*Written task*:
Copy every line of the data below without changing a single character.

Data for pointing to text and page items
········

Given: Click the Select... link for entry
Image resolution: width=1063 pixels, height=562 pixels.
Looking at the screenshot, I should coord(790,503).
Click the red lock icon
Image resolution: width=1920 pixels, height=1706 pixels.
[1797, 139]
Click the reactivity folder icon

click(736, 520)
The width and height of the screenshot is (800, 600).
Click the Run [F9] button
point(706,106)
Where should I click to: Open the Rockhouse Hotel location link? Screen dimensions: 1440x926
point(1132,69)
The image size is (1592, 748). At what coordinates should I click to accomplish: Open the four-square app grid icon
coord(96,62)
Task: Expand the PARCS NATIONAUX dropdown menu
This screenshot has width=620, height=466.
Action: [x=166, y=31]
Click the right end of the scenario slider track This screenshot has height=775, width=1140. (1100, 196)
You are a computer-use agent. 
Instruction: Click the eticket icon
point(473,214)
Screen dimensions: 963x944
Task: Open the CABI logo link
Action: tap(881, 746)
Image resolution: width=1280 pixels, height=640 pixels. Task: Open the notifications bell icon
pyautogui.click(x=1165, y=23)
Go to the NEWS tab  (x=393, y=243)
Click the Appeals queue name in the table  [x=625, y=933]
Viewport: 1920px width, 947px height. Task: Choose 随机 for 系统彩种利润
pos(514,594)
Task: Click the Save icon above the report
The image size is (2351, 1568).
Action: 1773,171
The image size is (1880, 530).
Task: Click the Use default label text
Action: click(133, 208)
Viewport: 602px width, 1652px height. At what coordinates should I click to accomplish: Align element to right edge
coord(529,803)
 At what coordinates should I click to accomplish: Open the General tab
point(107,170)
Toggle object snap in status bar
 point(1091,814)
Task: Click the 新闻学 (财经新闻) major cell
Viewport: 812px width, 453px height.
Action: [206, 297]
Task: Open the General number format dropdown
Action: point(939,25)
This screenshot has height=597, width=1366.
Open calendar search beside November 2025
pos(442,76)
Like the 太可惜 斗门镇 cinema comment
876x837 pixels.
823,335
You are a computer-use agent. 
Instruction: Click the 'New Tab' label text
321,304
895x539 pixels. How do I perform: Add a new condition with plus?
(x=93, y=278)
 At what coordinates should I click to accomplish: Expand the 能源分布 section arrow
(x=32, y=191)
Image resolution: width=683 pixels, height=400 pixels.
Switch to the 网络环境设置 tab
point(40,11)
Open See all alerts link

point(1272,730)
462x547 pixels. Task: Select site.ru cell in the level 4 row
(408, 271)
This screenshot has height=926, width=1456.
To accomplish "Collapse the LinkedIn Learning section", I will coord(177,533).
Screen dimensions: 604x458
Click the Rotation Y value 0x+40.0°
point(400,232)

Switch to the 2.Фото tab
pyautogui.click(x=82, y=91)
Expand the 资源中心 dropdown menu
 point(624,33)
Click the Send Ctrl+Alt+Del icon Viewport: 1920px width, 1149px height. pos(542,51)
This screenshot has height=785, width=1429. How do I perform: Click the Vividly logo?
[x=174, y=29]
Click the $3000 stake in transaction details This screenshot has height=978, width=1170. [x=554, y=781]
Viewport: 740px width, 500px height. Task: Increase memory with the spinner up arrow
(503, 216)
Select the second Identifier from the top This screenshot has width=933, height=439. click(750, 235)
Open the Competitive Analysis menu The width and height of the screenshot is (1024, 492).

········

*Problem solution*:
Given: Click the Select... link for entry
Image resolution: width=1063 pixels, height=562 pixels.
Looking at the screenshot, I should coord(790,503).
Click the red lock icon
Image resolution: width=1920 pixels, height=1706 pixels.
[1797, 139]
Click the reactivity folder icon

click(736, 520)
The width and height of the screenshot is (800, 600).
Click the Run [F9] button
point(706,106)
Where should I click to: Open the Rockhouse Hotel location link? Screen dimensions: 1440x926
point(1132,69)
The image size is (1592, 748). At what coordinates should I click to accomplish: Open the four-square app grid icon
coord(96,62)
Task: Expand the PARCS NATIONAUX dropdown menu
This screenshot has width=620, height=466.
Action: [x=166, y=31]
Click the right end of the scenario slider track This screenshot has height=775, width=1140. (1100, 196)
You are a computer-use agent. 
Instruction: Click the eticket icon
point(473,214)
Screen dimensions: 963x944
Task: Open the CABI logo link
Action: tap(881, 746)
Image resolution: width=1280 pixels, height=640 pixels. Task: Open the notifications bell icon
pyautogui.click(x=1165, y=23)
Go to the NEWS tab  (x=393, y=243)
Click the Appeals queue name in the table  [x=625, y=933]
Viewport: 1920px width, 947px height. Task: Choose 随机 for 系统彩种利润
pos(514,594)
Task: Click the Save icon above the report
The image size is (2351, 1568).
Action: 1773,171
The image size is (1880, 530).
Task: Click the Use default label text
Action: click(133, 208)
Viewport: 602px width, 1652px height. At what coordinates should I click to accomplish: Align element to right edge
coord(529,803)
 At what coordinates should I click to accomplish: Open the General tab
point(107,170)
Toggle object snap in status bar
 point(1091,814)
Task: Click the 新闻学 (财经新闻) major cell
Viewport: 812px width, 453px height.
Action: [206, 297]
Task: Open the General number format dropdown
Action: point(939,25)
This screenshot has height=597, width=1366.
Open calendar search beside November 2025
pos(442,76)
Like the 太可惜 斗门镇 cinema comment
876x837 pixels.
823,335
You are a computer-use agent. 
Instruction: Click the 'New Tab' label text
321,304
895x539 pixels. How do I perform: Add a new condition with plus?
(x=93, y=278)
 At what coordinates should I click to accomplish: Expand the 能源分布 section arrow
(x=32, y=191)
Image resolution: width=683 pixels, height=400 pixels.
Switch to the 网络环境设置 tab
point(40,11)
Open See all alerts link

point(1272,730)
462x547 pixels. Task: Select site.ru cell in the level 4 row
(408, 271)
This screenshot has height=926, width=1456.
To accomplish "Collapse the LinkedIn Learning section", I will coord(177,533).
Screen dimensions: 604x458
Click the Rotation Y value 0x+40.0°
point(400,232)

Switch to the 2.Фото tab
pyautogui.click(x=82, y=91)
Expand the 资源中心 dropdown menu
 point(624,33)
Click the Send Ctrl+Alt+Del icon Viewport: 1920px width, 1149px height. pos(542,51)
This screenshot has height=785, width=1429. How do I perform: Click the Vividly logo?
[x=174, y=29]
Click the $3000 stake in transaction details This screenshot has height=978, width=1170. [x=554, y=781]
Viewport: 740px width, 500px height. Task: Increase memory with the spinner up arrow
(503, 216)
Select the second Identifier from the top This screenshot has width=933, height=439. click(750, 235)
Open the Competitive Analysis menu The width and height of the screenshot is (1024, 492).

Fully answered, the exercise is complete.